El Congreso archiva denuncias contra la expresidenta en un nuevo episodio que refuerza la controversia política. La decisión, que confirma que archivan denuncias a Dina Boluarte, se tomó en la Subcomisión de Acusaciones Constitucionales (SAC) durante una sesión virtual con nueve votos a favor y tres en contra. Las denuncias apuntaban a presuntas infracciones constitucionales y actos de corrupción durante su mandato en el Perú.
Archivan denuncias a Dina Boluarte en la SAC del Congreso
La subcomisión decidió no continuar con la denuncia 516, presentada por el congresista Juan Burgos. El caso también incluía al expremier Gustavo Adrianzén y señalaba posibles vulneraciones a los artículos 28, 38 y 118 de la Constitución.

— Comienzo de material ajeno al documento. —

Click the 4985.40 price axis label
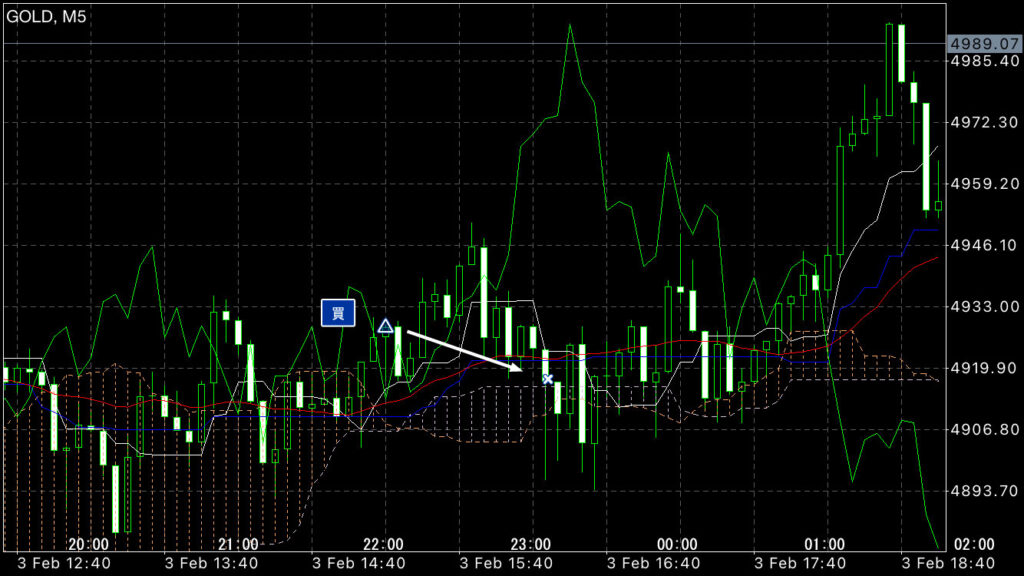This screenshot has width=1024, height=576. (984, 61)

Qué implica que archivan denuncias a Dina Boluarte
El proceso confirma que Dina Boluarte se libra de ser acusada constitucionalmente junto a la denuncia 657, impulsada por Edwin Martínez. Este expediente involucraba a los exministros Raúl Pérez-Reyes y César Sandoval por presuntos delitos de corrupción en agravio del Estado.
La votación refleja una mayoría parlamentaria que opta por cerrar investigaciones sensibles sin avanzar a instancias mayores.
Un patrón político en el Congreso
El hecho de que archivan las denuncias contra la expresidenta no resulta aislado. En mayo de 2025, la SAC archivó otra denuncia vinculada al denominado “caso Rolex”, al considerar que no existían pruebas suficientes.
En septiembre del mismo año, el Congreso también frenó investigaciones por las más de 50 muertes registradas durante las protestas sociales entre diciembre de 2022 y febrero de 2023.
Bancadas que definieron el resultado
En estos procesos donde archivan denuncias a Dina Boluarte, los votos decisivos provinieron principalmente de Alianza para el Progreso y Fuerza Popular, bancadas que han mantenido una posición constante en la subcomisión.
Un cierre que deja cuestionamientos
El hecho de que nuevamente archivan denuncias a Dina Boluarte reabre el debate sobre el rol fiscalizador del Congreso. La reiteración de estos fallos alimenta la percepción de blindaje político y debilita la confianza en los mecanismos de control.
Más allá del cierre de los expedientes, el tema instala una discusión de fondo: la necesidad de reformas que garanticen independencia y transparencia en la evaluación de denuncias constitucionales.